Oof, feels like it’s been forever since I last posted.
Summer’s here in full swing and I’ve seen my fair share of Chinese man-belly. It’s sweltering out. The sun’s in full bloom at 4:30 a.m. and I’m eating watermelon just near everyday now. I have to make a special effort to step aside and realize that I’ve become so accustomed to life here. I can’t remember what the first day of class was like anymore. I’m going to film a short video this week so I can show you what my typical day is like.
And let me share a bit about my teachers here while I’m taking a jab at the mundane.

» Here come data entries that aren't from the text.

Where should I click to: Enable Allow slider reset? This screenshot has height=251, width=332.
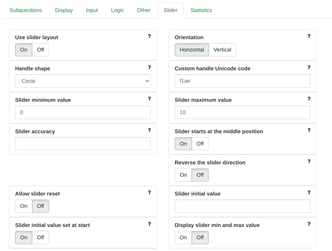click(x=24, y=206)
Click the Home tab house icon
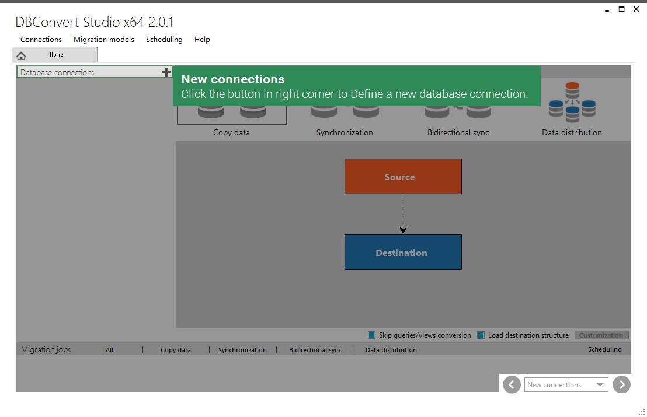 (22, 55)
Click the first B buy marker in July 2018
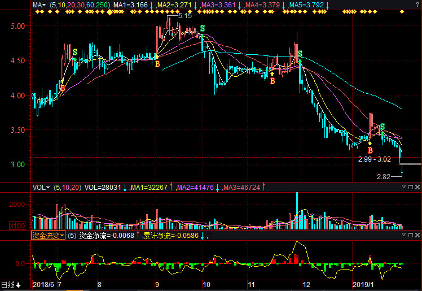Screen dimensions: 422x291 click(62, 88)
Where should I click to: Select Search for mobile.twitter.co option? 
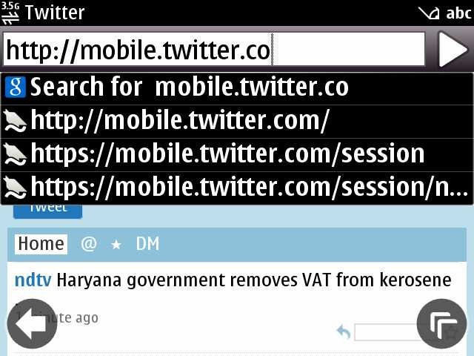click(237, 88)
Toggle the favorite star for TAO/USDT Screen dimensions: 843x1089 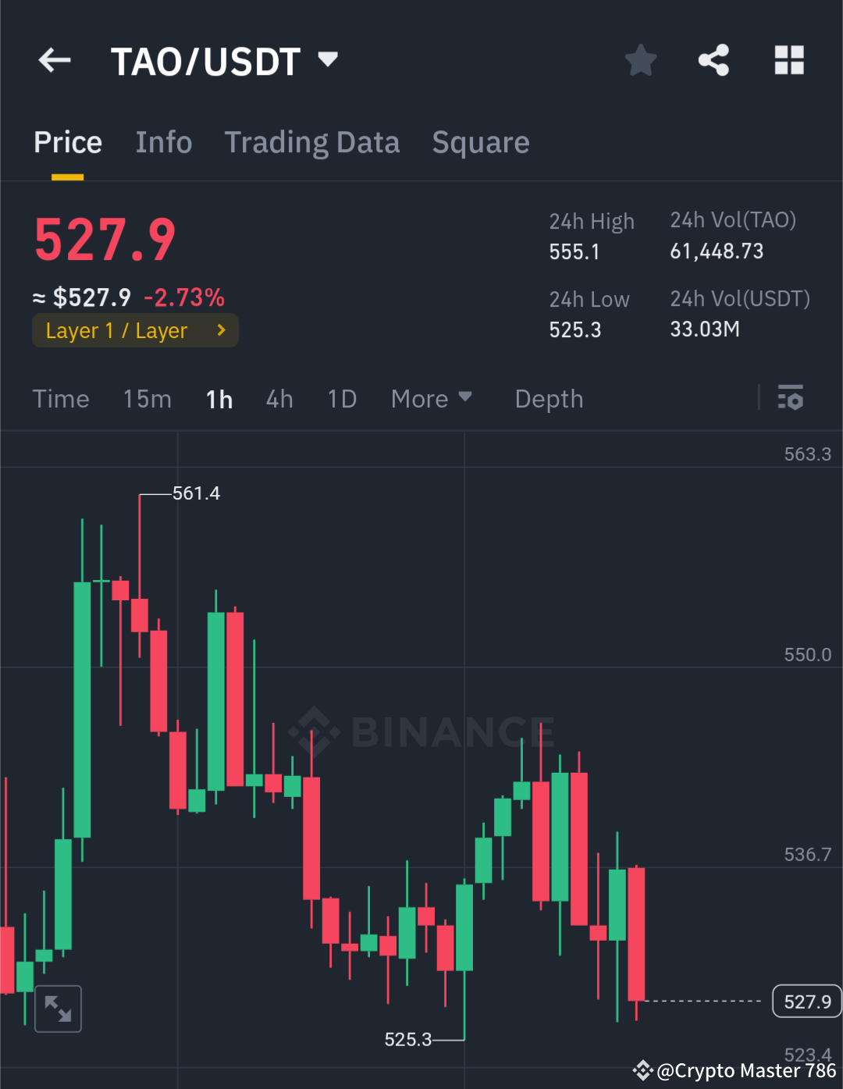click(x=640, y=60)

To be bluntly honest, Beijing History and Culture class is the bane of my existence here. Monday, Wednesday, Friday. One hour. Facepalm. It’s taught in English, but I’d rather it be taught in Chinese. It might even be more productive that way. And I think my teacher thinks she’s still 16, or at least she dresses that way (Chinese fashion still confuses me). Her collection of probing questions include “How do you be a brilliant diplomat?” and “How to make all religions live peacefully together?” Okay, fine. It’s not fair for me to poke fun at her English. And as for the latter question, if we knew then just about all the world’s problems would be solved. I mean, I definitely wouldn’t be able to teach an entire class in Chinese. However, even if her questions were translated back into Chinese, they wouldn’t be any less strange or more pertinent.
I’ve got two Chinese teachers— Li Laoshi and Liu Lasohi. The former is a man, the latter, a woman. They’re both graduate students here at Tsinghua and they might just be two of the best teachers I’ve ever had. Each day’s three hour class is instructed entirely in Chinese and I can tell they’re both genuinely good-hearted people who truly care about our understanding of their language. Their awesomeness makes up for Swallow’s (History and Culture teacher) lack thereof. Li Laoshi lived in Hungary for 20 years (he claims he’s 40, but we’re all fairly certain he’s actually 27) and sometimes his Hungarian accent slips into his Chinese or English. Sometimes entire Hungarian words even manage to sneak their way in. Today he insisted he was saying what he though was “billion,” but was actually “milliard.” You could imagine everyone’s crumply, confused faces as we tried again and again to guess his meaning. Li Laoshi also likes complimenting our Chinese. My favorite of his token compliments is “very standard!” It’s just funny to hear him say that because in English, standard tends to have a very “meh” connotation. He interprets “standard” as “model and ideal.” Today I taught him how to casually clip “super” onto the front of any adjective as an intensifier. My newest favorite compliment of his?
I can’t even articulate how hilarious I find that. Bringing that one back to the states for sure.
Just came back from dinner with our class and Li Laoshi. He treated us, ordered way too much food, and made sure everyone’s cups were never without at least a little drank—白酒. The most famous alcoholic beverage in China is 白酒 (Bái jiǔ). I personally detest its petrol-esque flavor. It just darts to the back of your throat, strangles your uvula and then shoots down to the bottom of your stomach and…eughgh. Just another cultural experience, I suppose.